Under Lee, Carlyle’s business revived as he planned the company’s expansion into credit and insurance-related investments under new, handpicked leadership. Lee also set a goal of raising $130 billion in new money by 2024, with much of the fundraising focused outside of Carlyle’s traditional corporate buyout business.

In the second-quarter results released in late July, Carlyle had achieved more than half of Lee’s goal, which he insisted the company would achieve. However, fundraising in the company’s buyout unit has slowed. In the second quarter, its new flagship fund raised just $2.2 billion.

At the same time, Carlyle was rapidly expanding elsewhere, forging a partnership with insurer Fortitude Re, which brought in $48 billion in new assets last quarter.

Carlyle CEO resigns after contract negotiations collapse

In an interview with the Financial Times in late July, Lee emphasized Carlyle’s diversification from private equity buyouts, where the firm first made its name under Conway and Rubenstein.

“Most of our fee-based assets under management are now associated with global credit,” Lee said, brushing off funding challenges in Carlyle’s eighth flagship buyout fund as “old news.”

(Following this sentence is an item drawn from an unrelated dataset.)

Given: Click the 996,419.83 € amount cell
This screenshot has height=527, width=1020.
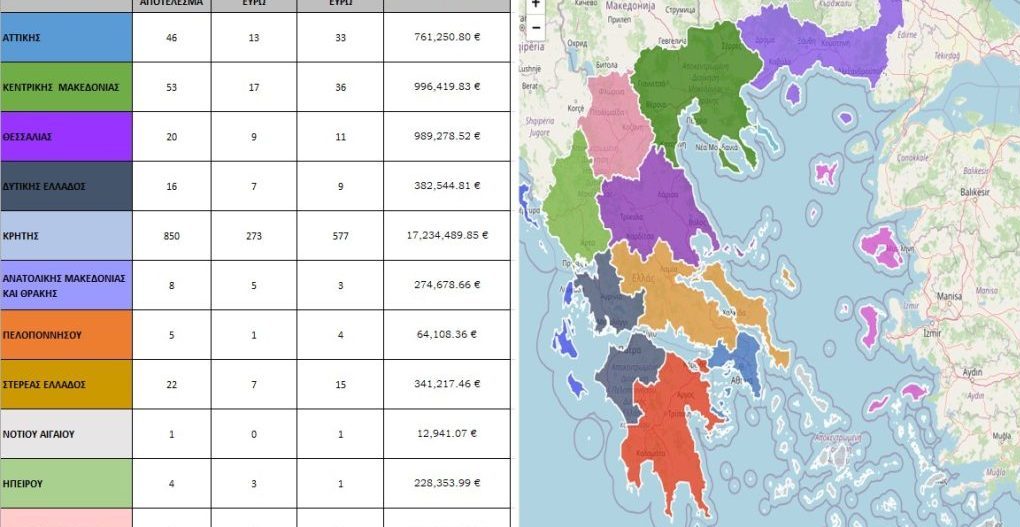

“It’s a very different company than it was a few years ago,” he said. “We have consciously diversified our business.”

Co-founder Conway, who oversaw Carlyle’s private equity investments for decades, will become interim head while the group searches for a new chief executive officer.

Conway said he was “grateful” to Lee for his efforts in “positioning Carlyle for the future.”

Lee said he was “grateful for the opportunity to build the company with an incredibly talented and dedicated team.”